BACK in 2007, Wikipedia embraced ODF. The software on which it is built, MediaWiki, happens to be used by Boycott Novell and one of Microsoft's loyal users has just decided to abandon Microsoft Office in favour of MediaWiki. This is not particularly surprising and by all means it is another win for Free software. The following is a sort of eulogy for Microsoft Office.

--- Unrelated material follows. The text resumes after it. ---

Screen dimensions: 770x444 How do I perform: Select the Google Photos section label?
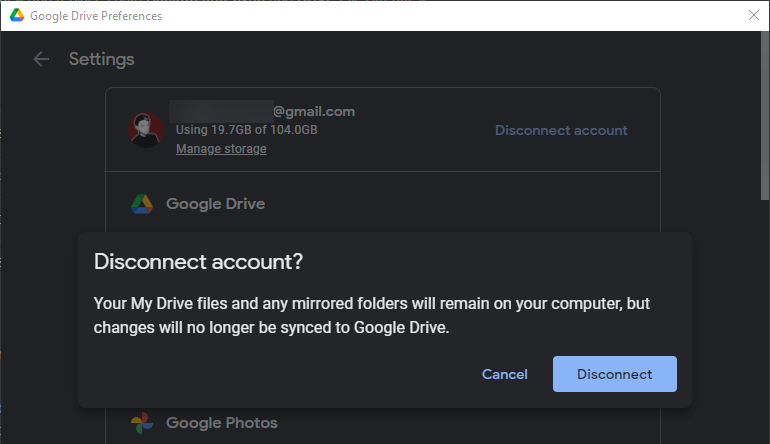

I chose MediaWiki, the open-source software that powers Wikipedia. It was relatively easy to install on a virtual Linux server. Since everyone has read Wikipedia, the interface was familiar and so our users needed no training. Because Wikipedia managed to efficiently store—at the time of this writing—all human knowledge, speed and scalability weren't a problem. Finally, the price (free) was acceptable.
[...]
So farewell, Microsoft Word. Don't feel too bad—you had a long and prosperous run. We had more than twenty years of fun together. You added feature after feature after feature, and I learned how to avoid your crazy style changes whenever I deleted an invisible formatting command. Maybe if you just had "Reveal Codes"… nah, it wouldn't have mattered. The world simply changed.
Comments
David Gerard
2009-08-03 22:08:37
The main barrier to MediaWiki for corporate use is no decent WYSIWYG editor. That said, FCK Editor (named after its author's initials, not a rude word!) is getting really good. I've been closely watching the WYSIWYG situation for years and I'm really impressed how good FCK is getting with the horrors of wikitext.